H.Sperling H.Sperling - 1 year ago 48
Bash Question

Merging fastq files by identifiers with a shell script

I have to merge files with the following naming pattern :


I need to merge all files with identical [SampleID] but different "Lanes" (L001-L004).
The following script works fine when directly run in the terminal:

wd="/path/to/script/" # was missing/ incorrect

# get ALL sample identifiers
touch temp1.txt
for line in $wd/*.fastq ; do
fastq_identifier=$(echo "$line" | cut -d"_" -f1);
echo $fastq_identifier >> temp1.txt

# get all uniqe samples identical
cat temp1.txt | uniq > temp2.txt
input_var=$(cat temp2.txt)

# concatenate all fastq (different lanes) with identical identifier
for line in $input_var; do
cat $line*fastq >> $line"_"$custom_id"_ID"$Run_ID"_L001_R1.fastq"
rm temp1.txt temp2.txt;

But if I create a script file (concatenate_fastq.sh) and make it executable

$ chomd +x concatenate_fastq.sh

and run it

$ ./concatenate_fastq.sh

I got the following error:

$ concatenate_fastq.sh: line 17: /*.fastq_000_ID_L001_R1.fastq: Keine Berechtigung # = Permission denied

Thx to your hints below I solved the problem by fixing



The immediate problem seems to be that wd is unset. If you script really genuinely contains exactly the line


then I would suspect invisible control characters in the script file (using a Windows editor is a common way to shoot yourself in the foot).
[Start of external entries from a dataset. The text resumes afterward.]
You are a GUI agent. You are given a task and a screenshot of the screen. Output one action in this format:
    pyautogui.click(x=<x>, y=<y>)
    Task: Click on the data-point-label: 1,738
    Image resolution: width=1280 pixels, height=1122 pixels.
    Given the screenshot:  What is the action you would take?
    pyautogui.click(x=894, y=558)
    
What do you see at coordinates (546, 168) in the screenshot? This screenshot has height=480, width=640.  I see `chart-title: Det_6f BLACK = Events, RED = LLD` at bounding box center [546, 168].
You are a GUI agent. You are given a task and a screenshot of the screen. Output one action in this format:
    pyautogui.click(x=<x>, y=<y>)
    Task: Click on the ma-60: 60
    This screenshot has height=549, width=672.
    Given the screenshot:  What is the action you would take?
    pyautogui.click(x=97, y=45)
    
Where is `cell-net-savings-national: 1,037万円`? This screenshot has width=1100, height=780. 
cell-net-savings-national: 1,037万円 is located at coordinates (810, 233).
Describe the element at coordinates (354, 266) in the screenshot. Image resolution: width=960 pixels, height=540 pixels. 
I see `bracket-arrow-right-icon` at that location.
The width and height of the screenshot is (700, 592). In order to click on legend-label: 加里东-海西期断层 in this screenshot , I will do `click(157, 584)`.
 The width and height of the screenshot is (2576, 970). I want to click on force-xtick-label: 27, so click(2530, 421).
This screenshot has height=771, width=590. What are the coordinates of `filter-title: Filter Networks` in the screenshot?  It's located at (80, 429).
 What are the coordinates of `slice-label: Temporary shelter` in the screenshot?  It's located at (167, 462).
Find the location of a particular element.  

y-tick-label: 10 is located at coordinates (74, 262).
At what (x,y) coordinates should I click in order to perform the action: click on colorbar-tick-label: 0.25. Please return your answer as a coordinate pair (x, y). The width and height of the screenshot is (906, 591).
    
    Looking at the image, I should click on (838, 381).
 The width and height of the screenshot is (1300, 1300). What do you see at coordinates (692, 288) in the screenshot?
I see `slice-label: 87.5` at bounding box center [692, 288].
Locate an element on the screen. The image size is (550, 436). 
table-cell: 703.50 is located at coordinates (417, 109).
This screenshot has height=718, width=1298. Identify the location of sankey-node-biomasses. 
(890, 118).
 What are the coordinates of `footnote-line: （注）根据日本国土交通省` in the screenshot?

More generally, your script should cope correctly when the wildcard does not match any files. A common way to do that is to shopt -s nullglob but the subsequent script would still need adaptation then.

Refactoring the script to loop only over actual matches would help avoid trouble. Perhaps something like this:

printf '%s\n' "$wd"/*.fastq |
cut -d_ -f1 |
uniq |
while read line; do
    cat "$line"*fastq >> "${line}_${custom_id}_ID${Run_ID}_L001_R1.fastq"

You'll notice that this simplifies the script tremendously, and avoids the pesky temporary files.